From kettlebells to deadlifting and squats, I’ve learned that I can do it all barefoot while creating a better connection with my body–full body tension, as well as all those awesome foot muscles gripping the floor to give me what I need for big lifts. Even if you don’t pursue big lifts, barefoot training is essential for your whole body—balance, neuromuscular system, proprioception, the list goes on. I like to also do some intervals of jump ropes, plyos, burpees, and kettlebell swings.

Dr. Emily comments, “As my patients or clients begin to regularly do barefoot exercises they actually notice a change in their arch and foot type. This is no accident – but rather directly related to barefoot science and the power of the small muscles on the bottom of the foot!” Do you have flat feet? Have you struggled with similar shoe issues as I described above? Investigate these barefoot exercises for yourself and see how your foot reacts.


Let’s move to the rest of the body. Guess what? It is all related to your feet. Your feet are a basic foundation that ensures that the rest of your body works together for efficient movement. If your feet lack mobility or strength, then it is almost certain that they have caused another part of your body to move inefficiently. It’s all connected.

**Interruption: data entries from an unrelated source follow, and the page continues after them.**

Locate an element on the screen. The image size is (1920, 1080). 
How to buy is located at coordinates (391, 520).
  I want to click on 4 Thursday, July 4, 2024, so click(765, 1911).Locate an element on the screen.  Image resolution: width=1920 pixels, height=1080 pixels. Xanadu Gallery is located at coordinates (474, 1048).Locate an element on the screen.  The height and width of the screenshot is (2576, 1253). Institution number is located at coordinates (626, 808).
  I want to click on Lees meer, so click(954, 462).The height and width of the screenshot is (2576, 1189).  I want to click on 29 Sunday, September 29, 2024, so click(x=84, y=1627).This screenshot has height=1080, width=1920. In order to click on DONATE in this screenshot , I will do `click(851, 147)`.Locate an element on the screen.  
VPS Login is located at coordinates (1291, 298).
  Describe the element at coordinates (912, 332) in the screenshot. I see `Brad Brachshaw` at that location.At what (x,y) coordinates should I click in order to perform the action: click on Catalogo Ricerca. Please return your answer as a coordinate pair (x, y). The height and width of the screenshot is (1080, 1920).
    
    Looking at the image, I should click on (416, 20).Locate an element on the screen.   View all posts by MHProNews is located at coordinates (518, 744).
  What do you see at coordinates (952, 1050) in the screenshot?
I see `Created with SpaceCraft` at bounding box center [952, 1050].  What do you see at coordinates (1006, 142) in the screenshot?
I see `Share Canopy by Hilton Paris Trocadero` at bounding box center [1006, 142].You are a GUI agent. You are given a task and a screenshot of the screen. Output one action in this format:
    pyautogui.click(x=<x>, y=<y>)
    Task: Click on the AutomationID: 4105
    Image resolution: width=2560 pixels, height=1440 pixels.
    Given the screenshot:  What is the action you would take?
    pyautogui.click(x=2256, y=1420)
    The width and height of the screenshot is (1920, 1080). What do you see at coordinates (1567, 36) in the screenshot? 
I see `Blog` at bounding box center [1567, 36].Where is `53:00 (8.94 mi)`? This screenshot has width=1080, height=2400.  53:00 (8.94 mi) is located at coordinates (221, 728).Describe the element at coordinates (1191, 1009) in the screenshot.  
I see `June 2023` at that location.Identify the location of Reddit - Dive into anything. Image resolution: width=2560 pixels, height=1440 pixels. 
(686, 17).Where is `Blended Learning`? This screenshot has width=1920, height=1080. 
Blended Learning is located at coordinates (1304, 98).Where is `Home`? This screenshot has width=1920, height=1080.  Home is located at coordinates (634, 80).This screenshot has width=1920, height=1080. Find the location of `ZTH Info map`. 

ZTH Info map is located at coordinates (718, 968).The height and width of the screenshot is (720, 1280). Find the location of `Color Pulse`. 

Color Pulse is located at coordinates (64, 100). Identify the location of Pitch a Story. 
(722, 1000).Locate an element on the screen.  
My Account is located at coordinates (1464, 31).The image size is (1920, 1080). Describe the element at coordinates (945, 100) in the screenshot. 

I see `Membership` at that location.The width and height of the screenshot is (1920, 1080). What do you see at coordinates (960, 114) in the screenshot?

As for me, I now have a standing workstation. I stand at my desk barefoot, ensuring proper alignment and posture of my body while working. Yes, don’t worry everyone still questions me, “What are you doing??” Since I began standing while working, my posture has changed a great deal and the shoulder issues I was having while sitting at my desk have subsided. I do sit occasionally, but instead of being seated while driving to work, while at work, and while driving home; I’m only sedentary for a very short portion of the day and for my commute.

Interesting….. hmmm…..

Furthermore, while I stand on my little barefoot mat (that my awesome father-in-law got for me) I can stand on one foot practicing balance and stability, rotate my ankles, practice short foot, stand on golf balls—basically, I’m doing a few exercises while I work! Woohoo!!

One of the awesome exercises mentioned above, that Dr. Emily taught me, is called “short foot.” She explains, “The short foot is one of my favorite exercise as not only does it strengthen the muscles that support the arch – but it actually reinforces muscle activation patterns that are critical to hip, pelvis and foot function.” Try it–Take your shoes off and think about gripping your feet into the floor, but you want to shorten the space between your arch—there’s a video here:

Dr. Emily continues, “When you do the short foot position the deep muscles of your hip and pelvic floor engage – which to me is the greatest demonstration of how interconnected your foot is with almost every closed chain movement we do!”

Did you ever think how important your feet are to your every day life? Be sure to talk to your doctor if you have previous issues with your feet. Do the research and ensure you’re informed when meeting with your doctor. Practice your balance and stability without shoes and began to get those muscles “thinking.”